____ Record extracts

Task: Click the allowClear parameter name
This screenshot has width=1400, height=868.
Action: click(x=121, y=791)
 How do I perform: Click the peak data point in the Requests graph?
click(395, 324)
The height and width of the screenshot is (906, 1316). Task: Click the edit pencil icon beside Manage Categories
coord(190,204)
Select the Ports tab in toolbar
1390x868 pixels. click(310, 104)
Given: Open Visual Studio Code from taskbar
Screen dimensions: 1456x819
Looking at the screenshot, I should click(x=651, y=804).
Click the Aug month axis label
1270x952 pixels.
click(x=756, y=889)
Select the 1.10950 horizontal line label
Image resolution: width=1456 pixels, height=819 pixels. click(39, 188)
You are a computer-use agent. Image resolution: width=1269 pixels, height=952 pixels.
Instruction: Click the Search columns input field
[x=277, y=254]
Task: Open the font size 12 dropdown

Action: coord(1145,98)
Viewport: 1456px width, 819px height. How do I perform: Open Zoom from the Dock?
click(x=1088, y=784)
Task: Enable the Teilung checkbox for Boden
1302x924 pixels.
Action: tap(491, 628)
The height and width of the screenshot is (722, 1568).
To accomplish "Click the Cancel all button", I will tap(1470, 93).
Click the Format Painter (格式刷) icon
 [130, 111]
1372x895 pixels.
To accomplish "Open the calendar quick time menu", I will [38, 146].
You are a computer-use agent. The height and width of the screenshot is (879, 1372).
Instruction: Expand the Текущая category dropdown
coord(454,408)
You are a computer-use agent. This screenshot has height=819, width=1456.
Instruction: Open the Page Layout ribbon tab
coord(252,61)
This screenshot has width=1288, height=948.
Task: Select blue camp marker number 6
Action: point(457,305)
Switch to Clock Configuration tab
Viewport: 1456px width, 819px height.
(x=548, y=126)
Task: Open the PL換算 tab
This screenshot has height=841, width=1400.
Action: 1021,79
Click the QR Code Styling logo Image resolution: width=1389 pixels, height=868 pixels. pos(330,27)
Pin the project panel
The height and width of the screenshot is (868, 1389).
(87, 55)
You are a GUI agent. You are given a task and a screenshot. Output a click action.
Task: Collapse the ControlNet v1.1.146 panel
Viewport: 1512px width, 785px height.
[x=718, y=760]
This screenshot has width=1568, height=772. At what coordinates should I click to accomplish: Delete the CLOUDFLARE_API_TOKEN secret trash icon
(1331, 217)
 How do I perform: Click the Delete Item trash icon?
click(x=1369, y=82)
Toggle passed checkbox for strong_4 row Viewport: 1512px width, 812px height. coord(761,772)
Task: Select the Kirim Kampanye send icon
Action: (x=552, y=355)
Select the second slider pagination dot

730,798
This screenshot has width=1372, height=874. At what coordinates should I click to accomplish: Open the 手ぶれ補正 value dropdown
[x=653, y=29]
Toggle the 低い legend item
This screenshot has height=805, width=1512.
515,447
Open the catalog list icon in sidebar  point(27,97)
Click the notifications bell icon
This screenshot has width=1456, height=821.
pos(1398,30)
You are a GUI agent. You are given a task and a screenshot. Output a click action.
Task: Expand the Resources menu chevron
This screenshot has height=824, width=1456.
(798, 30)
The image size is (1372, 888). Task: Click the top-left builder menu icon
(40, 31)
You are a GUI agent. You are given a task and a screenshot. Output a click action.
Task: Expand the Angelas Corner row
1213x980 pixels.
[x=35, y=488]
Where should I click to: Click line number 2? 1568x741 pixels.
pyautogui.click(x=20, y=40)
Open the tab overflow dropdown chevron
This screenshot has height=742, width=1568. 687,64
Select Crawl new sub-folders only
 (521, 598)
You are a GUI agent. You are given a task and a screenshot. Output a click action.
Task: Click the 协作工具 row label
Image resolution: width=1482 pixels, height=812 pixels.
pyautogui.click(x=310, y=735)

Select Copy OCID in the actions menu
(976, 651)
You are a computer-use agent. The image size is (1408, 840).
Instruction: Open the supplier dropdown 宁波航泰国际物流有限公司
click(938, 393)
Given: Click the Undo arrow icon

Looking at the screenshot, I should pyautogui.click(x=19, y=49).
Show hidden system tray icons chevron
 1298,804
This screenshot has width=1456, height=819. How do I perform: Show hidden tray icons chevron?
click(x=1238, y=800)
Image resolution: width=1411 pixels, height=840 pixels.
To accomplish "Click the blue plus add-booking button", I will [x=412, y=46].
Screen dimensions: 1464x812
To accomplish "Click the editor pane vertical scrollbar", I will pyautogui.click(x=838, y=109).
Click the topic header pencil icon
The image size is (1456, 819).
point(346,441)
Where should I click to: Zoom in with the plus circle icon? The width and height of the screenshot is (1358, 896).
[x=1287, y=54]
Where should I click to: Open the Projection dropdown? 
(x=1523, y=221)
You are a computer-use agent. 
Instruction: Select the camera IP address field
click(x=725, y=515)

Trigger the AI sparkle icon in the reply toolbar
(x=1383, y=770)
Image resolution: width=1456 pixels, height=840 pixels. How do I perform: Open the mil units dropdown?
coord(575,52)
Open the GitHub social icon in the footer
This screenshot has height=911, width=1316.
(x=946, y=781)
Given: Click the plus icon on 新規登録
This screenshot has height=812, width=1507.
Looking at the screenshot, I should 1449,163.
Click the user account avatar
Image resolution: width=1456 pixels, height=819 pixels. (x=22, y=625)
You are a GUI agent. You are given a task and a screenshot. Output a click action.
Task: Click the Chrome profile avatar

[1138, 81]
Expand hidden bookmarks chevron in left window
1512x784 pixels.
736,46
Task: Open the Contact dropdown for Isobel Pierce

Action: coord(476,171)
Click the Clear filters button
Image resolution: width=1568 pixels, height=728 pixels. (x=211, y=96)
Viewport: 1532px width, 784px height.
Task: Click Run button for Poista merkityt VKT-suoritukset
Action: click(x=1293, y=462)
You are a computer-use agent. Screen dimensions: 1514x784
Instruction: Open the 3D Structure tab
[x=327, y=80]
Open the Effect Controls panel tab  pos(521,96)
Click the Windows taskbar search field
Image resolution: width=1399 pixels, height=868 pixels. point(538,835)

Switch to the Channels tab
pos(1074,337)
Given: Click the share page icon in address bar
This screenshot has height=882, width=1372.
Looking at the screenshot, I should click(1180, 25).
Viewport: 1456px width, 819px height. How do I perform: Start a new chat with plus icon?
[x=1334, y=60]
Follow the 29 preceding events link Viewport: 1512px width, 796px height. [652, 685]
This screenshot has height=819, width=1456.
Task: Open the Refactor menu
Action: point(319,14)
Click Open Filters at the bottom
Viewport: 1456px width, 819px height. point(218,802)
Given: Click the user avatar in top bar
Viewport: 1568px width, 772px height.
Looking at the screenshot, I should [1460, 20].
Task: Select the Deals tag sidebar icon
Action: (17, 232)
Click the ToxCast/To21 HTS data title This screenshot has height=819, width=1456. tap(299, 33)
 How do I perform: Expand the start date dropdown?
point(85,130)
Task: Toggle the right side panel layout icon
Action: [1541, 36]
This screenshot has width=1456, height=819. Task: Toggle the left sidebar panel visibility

________

The answer should be the full set of records, reproduced exactly.

* **Response to the exercise**:
Task: Click the allowClear parameter name
This screenshot has width=1400, height=868.
Action: click(x=121, y=791)
 How do I perform: Click the peak data point in the Requests graph?
click(395, 324)
The height and width of the screenshot is (906, 1316). Task: Click the edit pencil icon beside Manage Categories
coord(190,204)
Select the Ports tab in toolbar
1390x868 pixels. click(310, 104)
Given: Open Visual Studio Code from taskbar
Screen dimensions: 1456x819
Looking at the screenshot, I should click(x=651, y=804).
Click the Aug month axis label
1270x952 pixels.
click(x=756, y=889)
Select the 1.10950 horizontal line label
Image resolution: width=1456 pixels, height=819 pixels. click(39, 188)
You are a computer-use agent. Image resolution: width=1269 pixels, height=952 pixels.
Instruction: Click the Search columns input field
[x=277, y=254]
Task: Open the font size 12 dropdown

Action: coord(1145,98)
Viewport: 1456px width, 819px height. How do I perform: Open Zoom from the Dock?
click(x=1088, y=784)
Task: Enable the Teilung checkbox for Boden
1302x924 pixels.
Action: tap(491, 628)
The height and width of the screenshot is (722, 1568).
To accomplish "Click the Cancel all button", I will tap(1470, 93).
Click the Format Painter (格式刷) icon
 [130, 111]
1372x895 pixels.
To accomplish "Open the calendar quick time menu", I will [38, 146].
You are a computer-use agent. The height and width of the screenshot is (879, 1372).
Instruction: Expand the Текущая category dropdown
coord(454,408)
You are a computer-use agent. This screenshot has height=819, width=1456.
Instruction: Open the Page Layout ribbon tab
coord(252,61)
This screenshot has width=1288, height=948.
Task: Select blue camp marker number 6
Action: point(457,305)
Switch to Clock Configuration tab
Viewport: 1456px width, 819px height.
(x=548, y=126)
Task: Open the PL換算 tab
This screenshot has height=841, width=1400.
Action: 1021,79
Click the QR Code Styling logo Image resolution: width=1389 pixels, height=868 pixels. pos(330,27)
Pin the project panel
The height and width of the screenshot is (868, 1389).
(87, 55)
You are a GUI agent. You are given a task and a screenshot. Output a click action.
Task: Collapse the ControlNet v1.1.146 panel
Viewport: 1512px width, 785px height.
[x=718, y=760]
This screenshot has width=1568, height=772. At what coordinates should I click to accomplish: Delete the CLOUDFLARE_API_TOKEN secret trash icon
(1331, 217)
 How do I perform: Click the Delete Item trash icon?
click(x=1369, y=82)
Toggle passed checkbox for strong_4 row Viewport: 1512px width, 812px height. coord(761,772)
Task: Select the Kirim Kampanye send icon
Action: (x=552, y=355)
Select the second slider pagination dot

730,798
This screenshot has width=1372, height=874. At what coordinates should I click to accomplish: Open the 手ぶれ補正 value dropdown
[x=653, y=29]
Toggle the 低い legend item
This screenshot has height=805, width=1512.
515,447
Open the catalog list icon in sidebar  point(27,97)
Click the notifications bell icon
This screenshot has width=1456, height=821.
pos(1398,30)
You are a GUI agent. You are given a task and a screenshot. Output a click action.
Task: Expand the Resources menu chevron
This screenshot has height=824, width=1456.
(798, 30)
The image size is (1372, 888). Task: Click the top-left builder menu icon
(40, 31)
You are a GUI agent. You are given a task and a screenshot. Output a click action.
Task: Expand the Angelas Corner row
1213x980 pixels.
[x=35, y=488]
Where should I click to: Click line number 2? 1568x741 pixels.
pyautogui.click(x=20, y=40)
Open the tab overflow dropdown chevron
This screenshot has height=742, width=1568. 687,64
Select Crawl new sub-folders only
 (521, 598)
You are a GUI agent. You are given a task and a screenshot. Output a click action.
Task: Click the 协作工具 row label
Image resolution: width=1482 pixels, height=812 pixels.
pyautogui.click(x=310, y=735)

Select Copy OCID in the actions menu
(976, 651)
You are a computer-use agent. The image size is (1408, 840).
Instruction: Open the supplier dropdown 宁波航泰国际物流有限公司
click(938, 393)
Given: Click the Undo arrow icon

Looking at the screenshot, I should pyautogui.click(x=19, y=49).
Show hidden system tray icons chevron
 1298,804
This screenshot has width=1456, height=819. How do I perform: Show hidden tray icons chevron?
click(x=1238, y=800)
Image resolution: width=1411 pixels, height=840 pixels.
To accomplish "Click the blue plus add-booking button", I will [x=412, y=46].
Screen dimensions: 1464x812
To accomplish "Click the editor pane vertical scrollbar", I will pyautogui.click(x=838, y=109).
Click the topic header pencil icon
The image size is (1456, 819).
point(346,441)
Where should I click to: Zoom in with the plus circle icon? The width and height of the screenshot is (1358, 896).
[x=1287, y=54]
Where should I click to: Open the Projection dropdown? 
(x=1523, y=221)
You are a computer-use agent. 
Instruction: Select the camera IP address field
click(x=725, y=515)

Trigger the AI sparkle icon in the reply toolbar
(x=1383, y=770)
Image resolution: width=1456 pixels, height=840 pixels. How do I perform: Open the mil units dropdown?
coord(575,52)
Open the GitHub social icon in the footer
This screenshot has height=911, width=1316.
(x=946, y=781)
Given: Click the plus icon on 新規登録
This screenshot has height=812, width=1507.
Looking at the screenshot, I should 1449,163.
Click the user account avatar
Image resolution: width=1456 pixels, height=819 pixels. (x=22, y=625)
You are a GUI agent. You are given a task and a screenshot. Output a click action.
Task: Click the Chrome profile avatar

[1138, 81]
Expand hidden bookmarks chevron in left window
1512x784 pixels.
736,46
Task: Open the Contact dropdown for Isobel Pierce

Action: coord(476,171)
Click the Clear filters button
Image resolution: width=1568 pixels, height=728 pixels. (x=211, y=96)
Viewport: 1532px width, 784px height.
Task: Click Run button for Poista merkityt VKT-suoritukset
Action: click(x=1293, y=462)
You are a computer-use agent. Screen dimensions: 1514x784
Instruction: Open the 3D Structure tab
[x=327, y=80]
Open the Effect Controls panel tab  pos(521,96)
Click the Windows taskbar search field
Image resolution: width=1399 pixels, height=868 pixels. point(538,835)

Switch to the Channels tab
pos(1074,337)
Given: Click the share page icon in address bar
This screenshot has height=882, width=1372.
Looking at the screenshot, I should click(1180, 25).
Viewport: 1456px width, 819px height. How do I perform: Start a new chat with plus icon?
[x=1334, y=60]
Follow the 29 preceding events link Viewport: 1512px width, 796px height. [652, 685]
This screenshot has height=819, width=1456.
Task: Open the Refactor menu
Action: point(319,14)
Click Open Filters at the bottom
Viewport: 1456px width, 819px height. point(218,802)
Given: Click the user avatar in top bar
Viewport: 1568px width, 772px height.
Looking at the screenshot, I should [1460, 20].
Task: Select the Deals tag sidebar icon
Action: (17, 232)
Click the ToxCast/To21 HTS data title This screenshot has height=819, width=1456. tap(299, 33)
 How do I perform: Expand the start date dropdown?
point(85,130)
Task: Toggle the right side panel layout icon
Action: [1541, 36]
This screenshot has width=1456, height=819. Task: Toggle the left sidebar panel visibility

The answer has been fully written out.